On Aug 27, the extraordinarily high tariff of 25 per cent
Businesses that were viable are bound to go bust quickly as orders dry up.
“We were shocked with the 25 per cent tariff, and thinking about how to meet this problem, how to face this,” said Mr Ishtiaq Ahmad Khan, a fourth-generation carpet maker in Bhadohi, in the giant state of Uttar Pradesh. “But now it’s 50 per cent, so it became impossible.

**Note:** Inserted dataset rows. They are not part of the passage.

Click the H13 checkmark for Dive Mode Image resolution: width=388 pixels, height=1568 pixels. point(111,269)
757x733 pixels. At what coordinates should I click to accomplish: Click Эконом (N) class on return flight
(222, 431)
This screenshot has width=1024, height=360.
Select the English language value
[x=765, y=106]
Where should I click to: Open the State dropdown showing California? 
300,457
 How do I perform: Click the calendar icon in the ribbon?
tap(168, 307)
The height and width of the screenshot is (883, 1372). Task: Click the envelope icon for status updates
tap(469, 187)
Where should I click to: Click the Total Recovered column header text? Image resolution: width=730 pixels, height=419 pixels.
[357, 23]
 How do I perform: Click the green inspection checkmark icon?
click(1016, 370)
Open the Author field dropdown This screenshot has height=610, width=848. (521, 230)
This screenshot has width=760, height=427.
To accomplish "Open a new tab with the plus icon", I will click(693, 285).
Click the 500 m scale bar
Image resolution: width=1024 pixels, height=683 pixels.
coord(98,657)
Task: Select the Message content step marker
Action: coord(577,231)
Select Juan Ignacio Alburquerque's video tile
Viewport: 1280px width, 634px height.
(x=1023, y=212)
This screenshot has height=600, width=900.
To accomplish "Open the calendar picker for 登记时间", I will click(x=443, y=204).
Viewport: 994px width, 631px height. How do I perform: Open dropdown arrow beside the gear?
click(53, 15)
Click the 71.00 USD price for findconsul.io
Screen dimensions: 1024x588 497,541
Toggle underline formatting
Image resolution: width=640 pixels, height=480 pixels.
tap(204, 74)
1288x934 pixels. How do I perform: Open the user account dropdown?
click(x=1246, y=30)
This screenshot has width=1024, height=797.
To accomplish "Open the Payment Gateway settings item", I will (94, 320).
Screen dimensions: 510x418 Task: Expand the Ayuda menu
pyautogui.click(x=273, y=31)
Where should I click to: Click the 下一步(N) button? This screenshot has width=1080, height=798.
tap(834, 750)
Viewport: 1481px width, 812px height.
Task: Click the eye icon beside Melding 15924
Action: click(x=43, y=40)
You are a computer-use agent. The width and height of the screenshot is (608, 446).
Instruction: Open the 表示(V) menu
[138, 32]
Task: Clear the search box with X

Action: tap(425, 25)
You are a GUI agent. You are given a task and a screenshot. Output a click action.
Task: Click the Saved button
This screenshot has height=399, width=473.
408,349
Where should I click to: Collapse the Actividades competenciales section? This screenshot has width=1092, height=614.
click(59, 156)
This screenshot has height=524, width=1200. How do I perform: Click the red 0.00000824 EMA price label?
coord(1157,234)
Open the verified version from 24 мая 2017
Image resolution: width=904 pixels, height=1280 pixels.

We’re afraid that a lot of people will be unemployed.”
Carpet making is a big business in India, with 98 per cent of the product shipped overseas.
In recent years, nearly 60 per cent of that stock has gone to buyers in the US.
For US importers, that US$500 (S$641) rug now comes with a US$125 tariff and possibly a US$250 one.
Bhadohi is at the heart of north India’s carpet belt, home to hundreds or thousands of manufacturers like Mr Ishtiaq’s company, Ajaz Carpets.
They eke out their profits, so they do not have the means to absorb the giant price increases their US customers now face.
Mr Ishtiaq, who led the industry’s trade promotion council, estimates that 2.5 million people who live in the region could be plunged into subsistence-level poverty.
Other industries in line to face unbearable wipeouts include textiles and garments, aquaculture – mainly farmed shrimp – and furniture.
They are not India’s flashiest businesses, but together they employ many millions of workers, and the billions they earn have helped keep India financially strong during periods of crisis.
Carpets are nowhere near the highest-value component of the India-US trade in goods, which was worth US$129 billion in 2024.
But for now, questions about the even bigger, more strategic parts of the two countries’ trading relationship have been postponed.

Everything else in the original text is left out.